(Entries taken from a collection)
BEGIN
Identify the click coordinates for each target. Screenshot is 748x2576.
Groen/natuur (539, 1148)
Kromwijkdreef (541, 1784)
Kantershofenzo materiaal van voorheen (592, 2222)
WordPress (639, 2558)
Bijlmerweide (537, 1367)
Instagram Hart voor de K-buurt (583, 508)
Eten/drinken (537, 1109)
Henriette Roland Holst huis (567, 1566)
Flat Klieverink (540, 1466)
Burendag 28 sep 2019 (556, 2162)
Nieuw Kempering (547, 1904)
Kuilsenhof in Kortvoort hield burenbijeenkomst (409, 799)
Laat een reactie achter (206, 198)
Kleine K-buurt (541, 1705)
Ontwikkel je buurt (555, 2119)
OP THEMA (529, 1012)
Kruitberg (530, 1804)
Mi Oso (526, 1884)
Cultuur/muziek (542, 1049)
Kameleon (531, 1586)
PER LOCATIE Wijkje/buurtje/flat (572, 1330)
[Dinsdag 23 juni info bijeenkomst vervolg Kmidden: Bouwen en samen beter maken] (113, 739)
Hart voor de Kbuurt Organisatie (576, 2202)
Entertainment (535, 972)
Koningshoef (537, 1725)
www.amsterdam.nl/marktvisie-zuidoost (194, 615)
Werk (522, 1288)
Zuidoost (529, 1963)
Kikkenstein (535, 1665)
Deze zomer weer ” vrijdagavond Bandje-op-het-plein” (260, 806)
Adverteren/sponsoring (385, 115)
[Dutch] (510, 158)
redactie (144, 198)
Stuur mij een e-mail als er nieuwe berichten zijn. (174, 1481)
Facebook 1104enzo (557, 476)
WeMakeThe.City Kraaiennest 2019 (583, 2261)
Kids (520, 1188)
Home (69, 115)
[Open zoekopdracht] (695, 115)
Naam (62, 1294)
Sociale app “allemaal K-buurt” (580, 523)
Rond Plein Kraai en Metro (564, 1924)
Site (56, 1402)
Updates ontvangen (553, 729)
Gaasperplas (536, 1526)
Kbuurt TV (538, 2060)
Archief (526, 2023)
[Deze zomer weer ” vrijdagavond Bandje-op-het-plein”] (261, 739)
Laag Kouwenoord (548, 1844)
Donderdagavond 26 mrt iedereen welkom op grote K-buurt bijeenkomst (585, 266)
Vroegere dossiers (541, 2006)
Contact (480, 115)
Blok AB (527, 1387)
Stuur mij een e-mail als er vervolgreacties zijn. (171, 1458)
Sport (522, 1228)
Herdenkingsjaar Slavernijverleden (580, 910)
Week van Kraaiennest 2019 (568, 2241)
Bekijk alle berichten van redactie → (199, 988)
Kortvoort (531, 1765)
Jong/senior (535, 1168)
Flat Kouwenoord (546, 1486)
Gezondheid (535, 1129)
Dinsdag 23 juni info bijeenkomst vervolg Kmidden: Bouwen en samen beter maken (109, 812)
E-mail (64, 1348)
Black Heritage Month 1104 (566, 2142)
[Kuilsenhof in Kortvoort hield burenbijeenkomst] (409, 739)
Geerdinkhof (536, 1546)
END
→ **PROMPT**:
Every entry must be given again exactly as it reads.

→ **PROBLEM SOLUTION**:
Identify the click coordinates for each target. Screenshot is 748x2576.
Groen/natuur (539, 1148)
Kromwijkdreef (541, 1784)
Kantershofenzo materiaal van voorheen (592, 2222)
WordPress (639, 2558)
Bijlmerweide (537, 1367)
Instagram Hart voor de K-buurt (583, 508)
Eten/drinken (537, 1109)
Henriette Roland Holst huis (567, 1566)
Flat Klieverink (540, 1466)
Burendag 28 sep 2019 (556, 2162)
Nieuw Kempering (547, 1904)
Kuilsenhof in Kortvoort hield burenbijeenkomst (409, 799)
Laat een reactie achter (206, 198)
Kleine K-buurt (541, 1705)
Ontwikkel je buurt (555, 2119)
OP THEMA (529, 1012)
Kruitberg (530, 1804)
Mi Oso (526, 1884)
Cultuur/muziek (542, 1049)
Kameleon (531, 1586)
PER LOCATIE Wijkje/buurtje/flat (572, 1330)
[Dinsdag 23 juni info bijeenkomst vervolg Kmidden: Bouwen en samen beter maken] (113, 739)
Hart voor de Kbuurt Organisatie (576, 2202)
Entertainment (535, 972)
Koningshoef (537, 1725)
www.amsterdam.nl/marktvisie-zuidoost (194, 615)
Werk (522, 1288)
Zuidoost (529, 1963)
Kikkenstein (535, 1665)
Deze zomer weer ” vrijdagavond Bandje-op-het-plein” (260, 806)
Adverteren/sponsoring (385, 115)
[Dutch] (510, 158)
redactie (144, 198)
Stuur mij een e-mail als er nieuwe berichten zijn. (174, 1481)
Facebook 1104enzo (557, 476)
WeMakeThe.City Kraaiennest 2019 (583, 2261)
Kids (520, 1188)
Home (69, 115)
[Open zoekopdracht] (695, 115)
Naam (62, 1294)
Sociale app “allemaal K-buurt” (580, 523)
Rond Plein Kraai en Metro (564, 1924)
Site (56, 1402)
Updates ontvangen (553, 729)
Gaasperplas (536, 1526)
Kbuurt TV (538, 2060)
Archief (526, 2023)
[Deze zomer weer ” vrijdagavond Bandje-op-het-plein”] (261, 739)
Laag Kouwenoord (548, 1844)
Donderdagavond 26 mrt iedereen welkom op grote K-buurt bijeenkomst (585, 266)
Vroegere dossiers (541, 2006)
Contact (480, 115)
Blok AB (527, 1387)
Stuur mij een e-mail als er vervolgreacties zijn. (171, 1458)
Sport (522, 1228)
Herdenkingsjaar Slavernijverleden (580, 910)
Week van Kraaiennest 2019 (568, 2241)
Bekijk alle berichten van redactie → (199, 988)
Kortvoort (531, 1765)
Jong/senior (535, 1168)
Flat Kouwenoord (546, 1486)
Gezondheid (535, 1129)
Dinsdag 23 juni info bijeenkomst vervolg Kmidden: Bouwen en samen beter maken (109, 812)
E-mail (64, 1348)
Black Heritage Month 1104 (566, 2142)
[Kuilsenhof in Kortvoort hield burenbijeenkomst] (409, 739)
Geerdinkhof (536, 1546)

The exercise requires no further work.